"It—That's silly. One thing can't be anywhere!" I said. "It'd just be floating in a void." Trying to picture such a void made my brain whirl. I gave it up.
"I'm glad you understand," said the Martian. "Very well, then. We, your Ancients, are existing in a perfect here-ness, of which you can have no concept at all. We are living in not a location, but in location itself."
"It's no use," I said. "I can't even picture it."
"You're not supposed to," said the Martian, with a mechanical smile of contempt. "Even your mind, Jery Delvin, cannot fathom the magnitude of our being."
"Hold on a minute!" I said, changing the subject. "Clatclit told me that you expected to compel my cooperation by keeping the Space Scouts your prisoners unless I obeyed you."
"That is correct, Jery Delvin. And so, our desire is that you—"
"Damn it!" I exploded. "Stop taking so much for granted! Before I even scratch where it itches to please you guys, I want to see those kids! And in damned good shape, too!"

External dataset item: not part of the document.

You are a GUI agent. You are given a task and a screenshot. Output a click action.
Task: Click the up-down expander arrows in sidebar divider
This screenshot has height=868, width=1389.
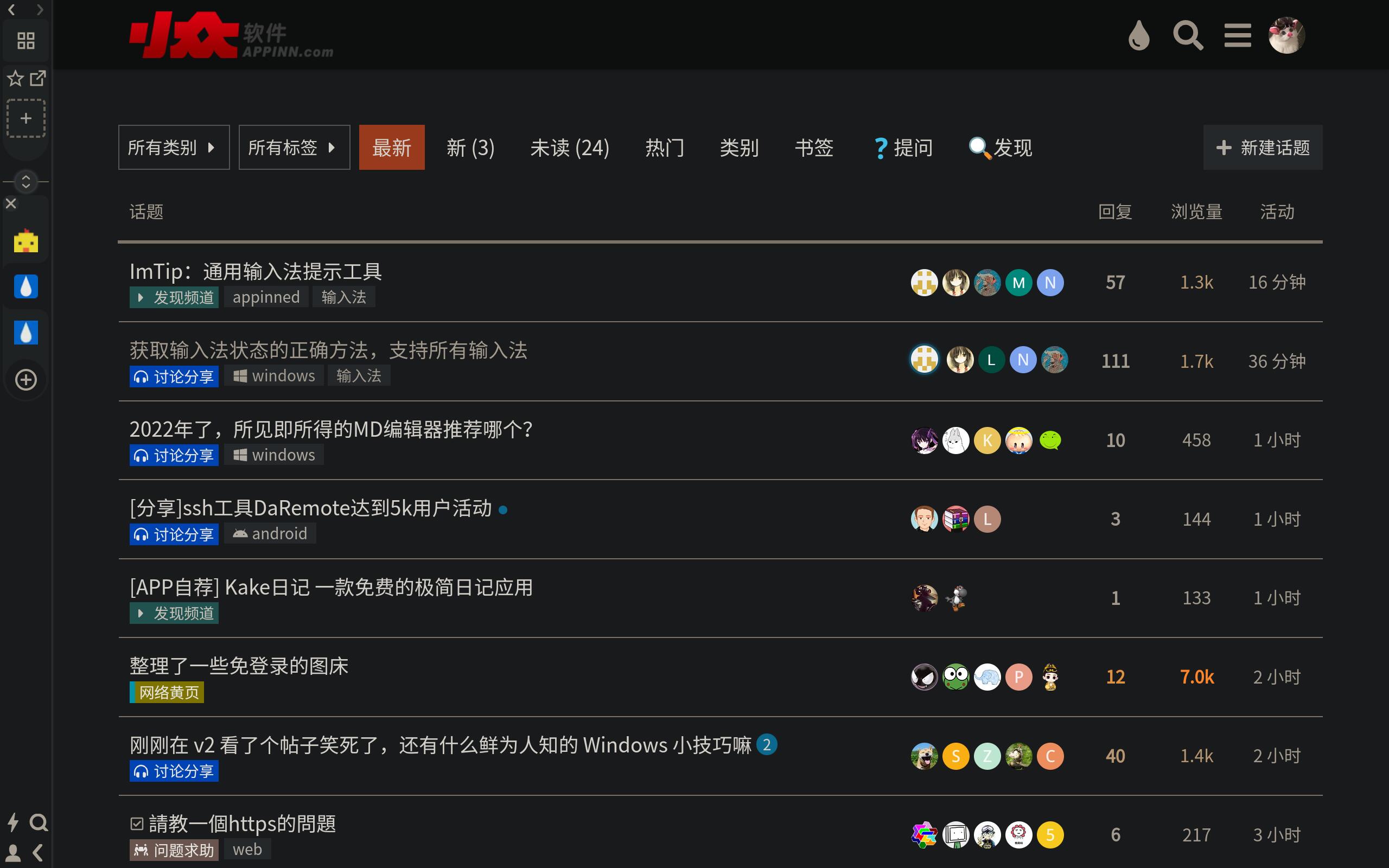26,182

Snow held onto my arm and trembled. This was it. Now we'd know for sure if the boys were all right.
The Martian looked exasperated, but then he reached an arm out from himself—I couldn't tell exactly, without getting a blinding headache, just which way his arm went, left, right, up or down. But he reached away from himself in some direction or other, and the next moment, the shimmering blur of metallic flooring between him and us gave way to a red-bronze platform of parabolite which rose like a sluggish elevator on close-intervalled narrow rods of the same mineral. Then, as the apparatus halted, I realized that these rods were more than just supports for that slab of rock. They were bars.
And huddled together in this escape-free cage, I saw the fifteen missing Space Scouts.